Screenshot grounding data

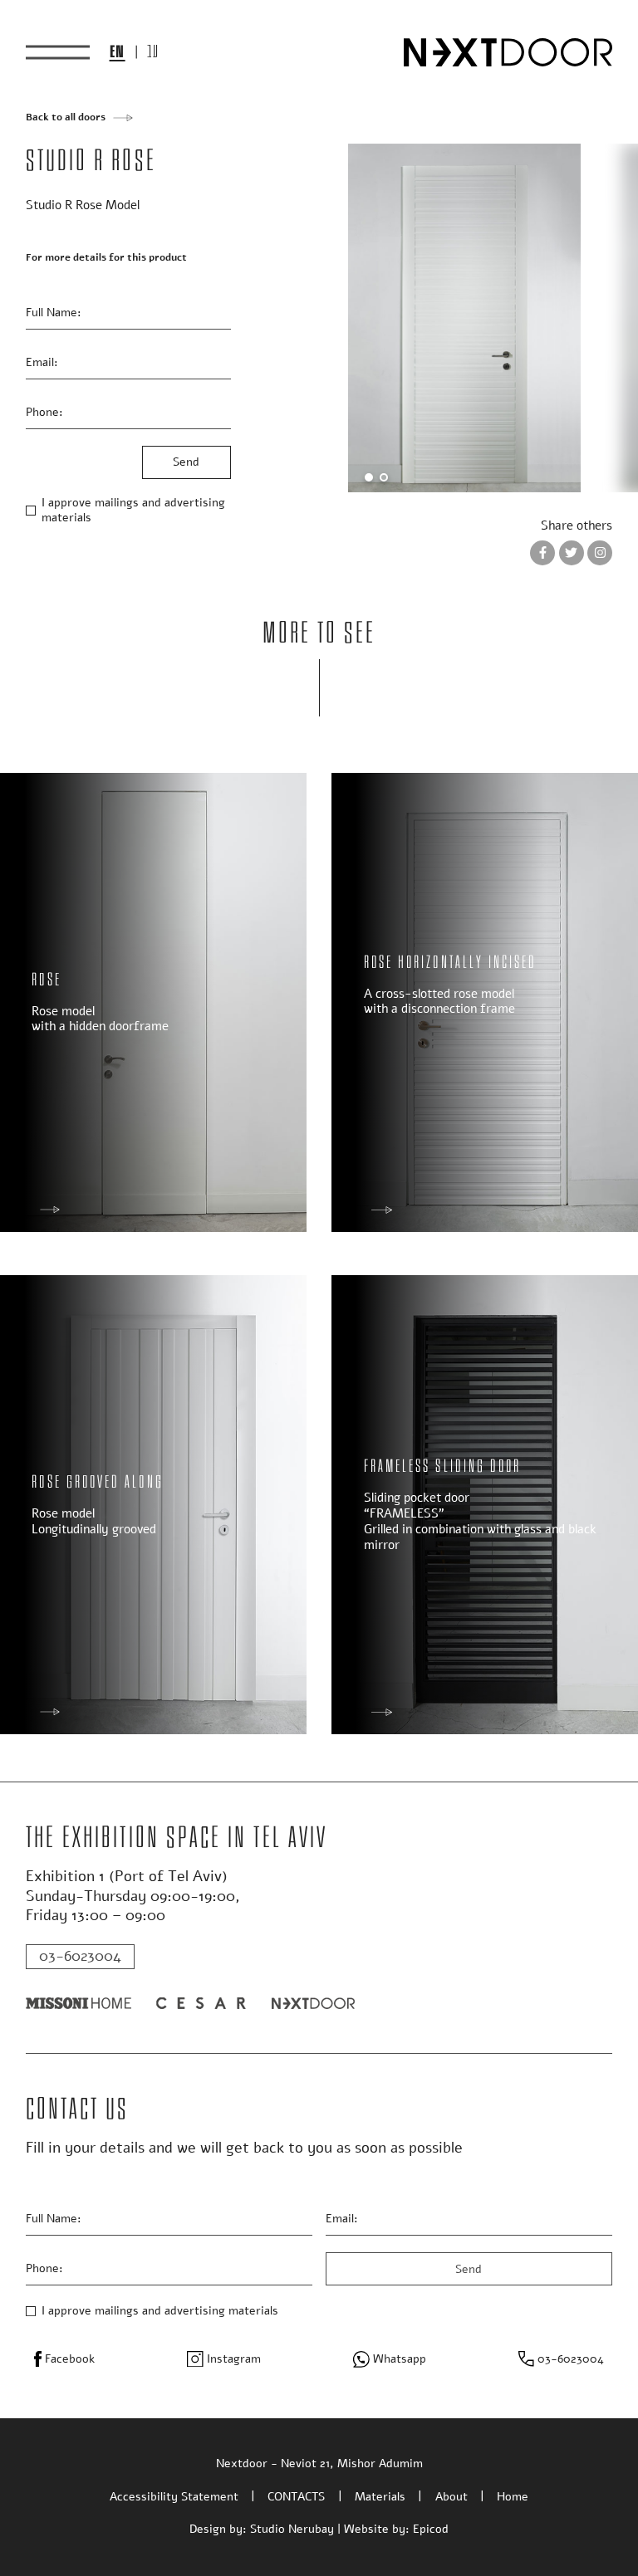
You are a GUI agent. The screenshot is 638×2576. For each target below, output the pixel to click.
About (451, 2497)
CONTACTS (296, 2497)
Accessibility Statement (174, 2497)
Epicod (431, 2529)
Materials (380, 2497)
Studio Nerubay (292, 2529)
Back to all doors (66, 117)
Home (512, 2497)
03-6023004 (80, 1956)
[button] (369, 477)
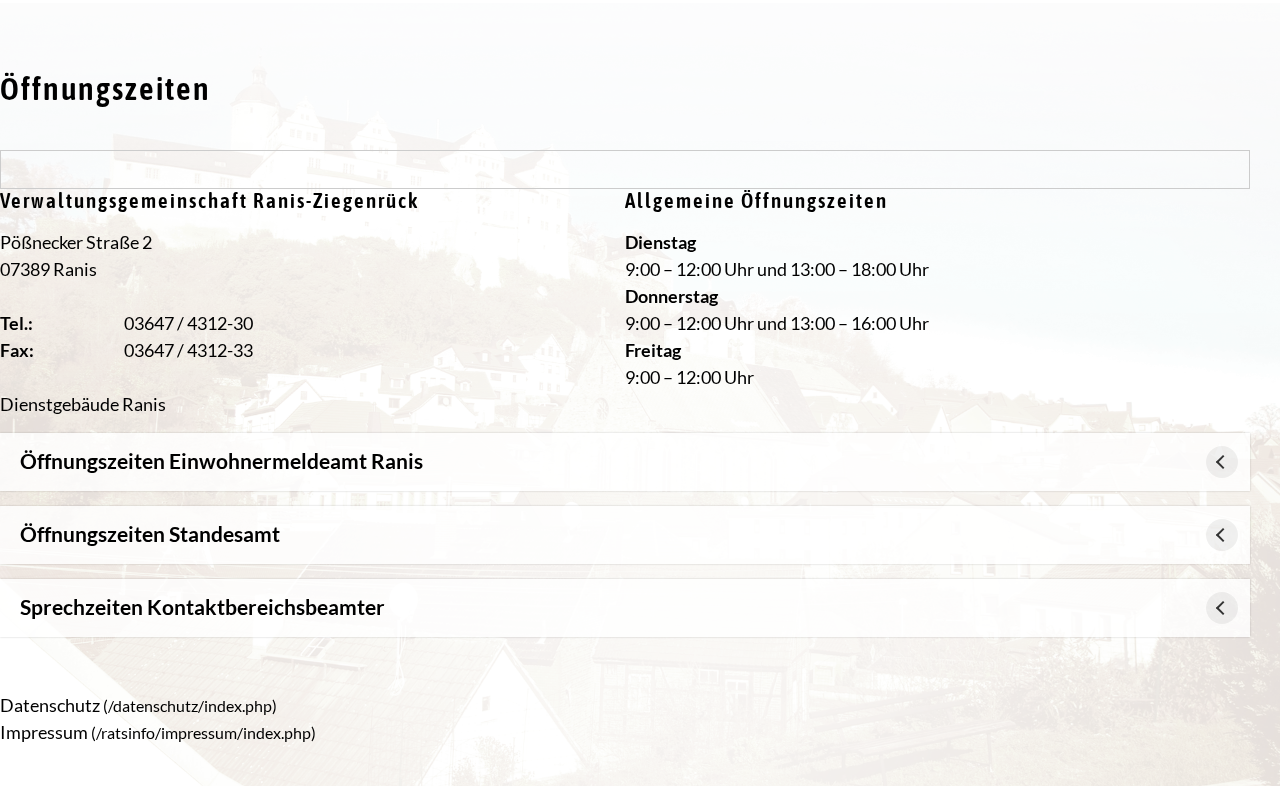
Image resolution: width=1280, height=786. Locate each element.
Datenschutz (50, 705)
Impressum (44, 732)
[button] (625, 462)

YOUR TASK: Nothing but the lines above, starting at the line that contains "Epicod (431, 2529)" and ending at the line that contains "Datenschutz (50, 705)", should be given again, exactly and without the pictures.

YOUR RESPONSE:
Epicod (431, 2529)
Materials (380, 2497)
Studio Nerubay (292, 2529)
Back to all doors (66, 117)
Home (512, 2497)
03-6023004 (80, 1956)
[button] (369, 477)
Image resolution: width=1280, height=786. Locate each element.
Datenschutz (50, 705)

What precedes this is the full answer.